## Text segment
That seems pretty conclusive. Especially when the Greek translation of the Old Testament – the Septuagint from about 350 BC – uses the word “parthenos” which always means a virgin. However, scholars counter that there was an unambiguous Hebrew word for virgin named “betulah.” Also, even Barclay admits that three later revisions of the Septuagint use the Greek word “neanis” which again means a young woman of marriageable age (The Apostles Creed, page 59).

What is going on here? Christians regularly used the Septuagint in their preaching to the rank and file of the Roman Empire. Why almah instead of betulah?

"A child is born" – Christmas prophecy inscribed 2700 years ago.

Multiple Fulfillments

John Oswalt in his Isaiah commentary pays attention to what all careful Bible readers must learn to do – that is, consider the original meaning of the prophecy in its own place and times. To simply jump ahead to First Century Nazareth when this teaching is discussed leaps over the heads of Isaiah, King Ahaz and the people of Jerusalem – ordinary people very much worried about losing their city to Syria-Israel.

In other words Isaiah 7:14 had a meaning for the people who first heard and read it some 740 years before Jesus was born. This is not to take away from the Jesus and Mary meanings but it is to enjoy the prophecy with all the complications in view and to learn more how Bible prophecy works. Isaiah 8 is the prior fulfillment of this prophecy as far as Ahaz and his people are concerned. The prophet’s wife bears a son and they name their child not Immanuel but with the most difficult name in the Old Testament (maher-shalal-hash-baz). This means “speeding to the plunder, hurrying to the spoil” a name whose intended meaning is loosely that of “the Assyrians are coming – take warning all you petty kings.”

Jewish commentators usually apply Isaiah 7:14 to the son of Ahaz, Good King Hezekiah. In his day Jerusalem was delivered from the Assyrians by a staggering and miraculous deliverance in response to Hezekiah’s faith (Isaiah 37-38).

Now the choice of “almah” makes sense, argues Oswalt. If Isaiah had used “betulah” Ahaz might have been more mesmerized than convicted by the prophecy. “A virgin? Giving birth?” But “almah” (the young girl of marriageable age), while it still fits Mary of Nazareth, also focuses on the fact that there will be hope for Jerusalem in the next generation IF they will embrace it.

## Supplied records
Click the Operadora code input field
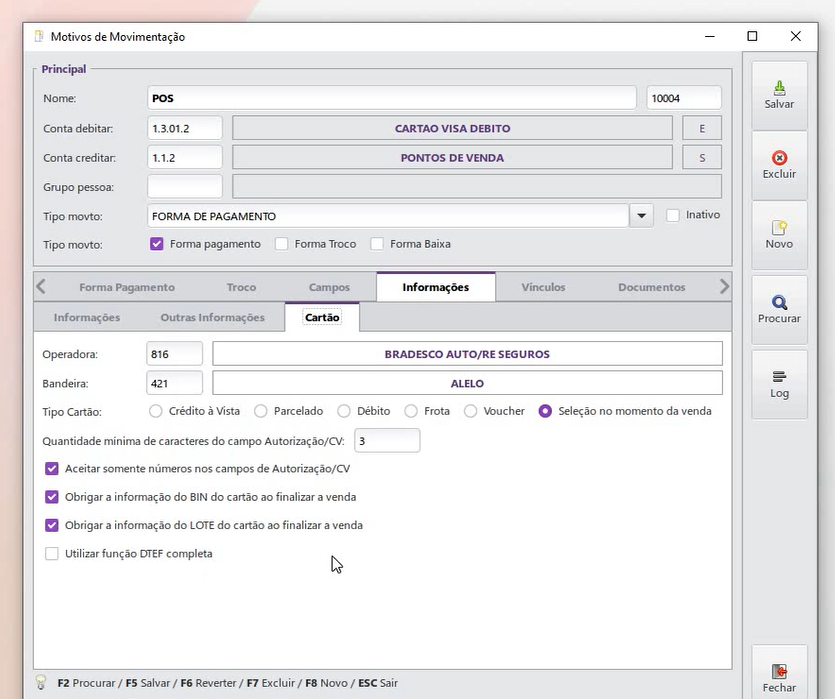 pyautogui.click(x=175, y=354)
---
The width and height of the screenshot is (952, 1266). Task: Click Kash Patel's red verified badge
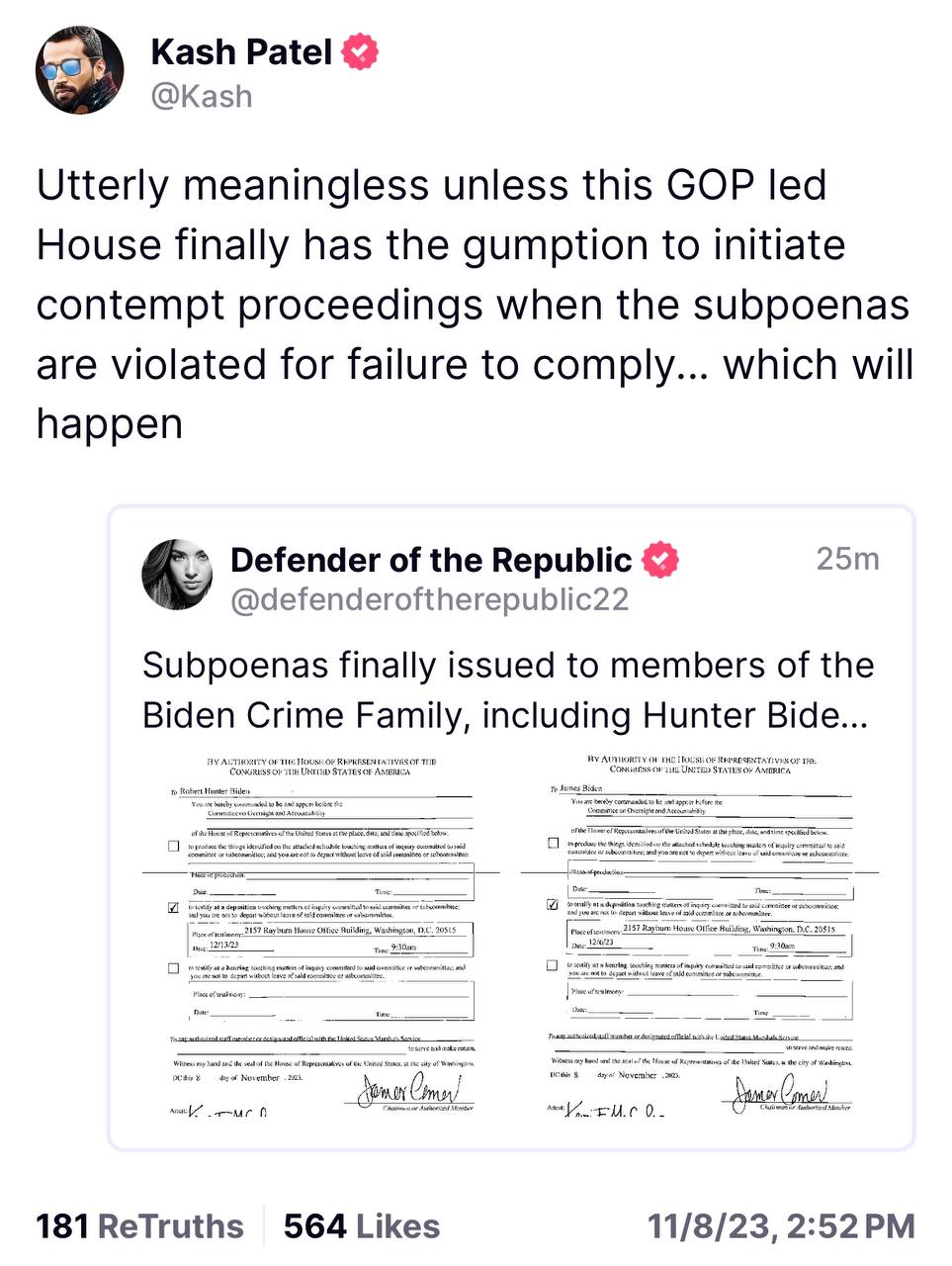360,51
--
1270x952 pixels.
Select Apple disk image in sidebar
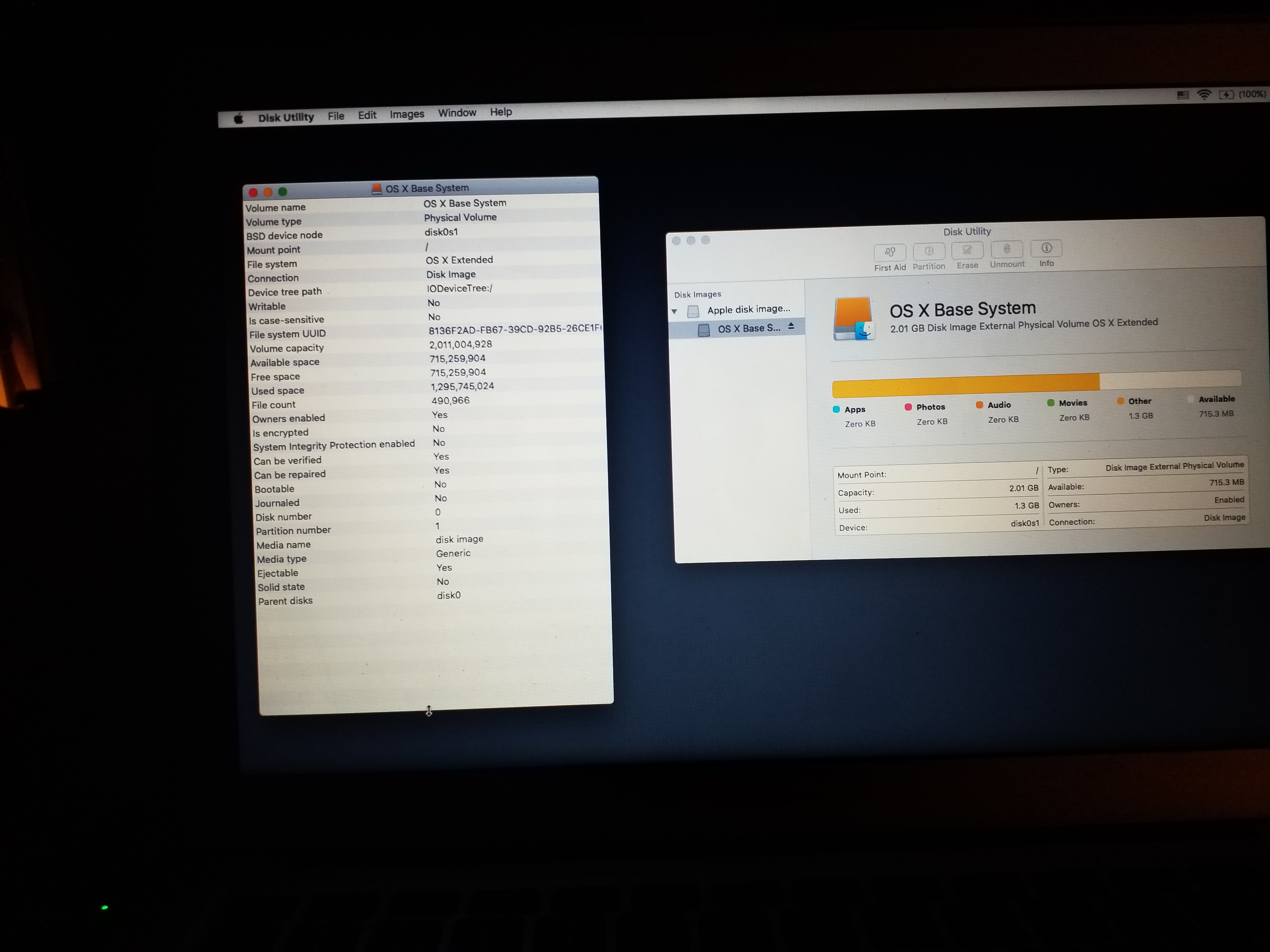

## Problem 1
List the Greek and Hebrew words for a virgin or a young woman that the passage on Isaiah 7:14 discusses.
## Problem 2
In the records, rewrite everything from the line containing "1270x952 pixels." down to the line containing "Select Apple disk image in sidebar", putting "side panel" in place of "sidebar" and leaving all else unchanged. Give only those lines.

## Complete answer 1
parthenos
betulah
neanis
almah

## Complete answer 2
1270x952 pixels.
Select Apple disk image in side panel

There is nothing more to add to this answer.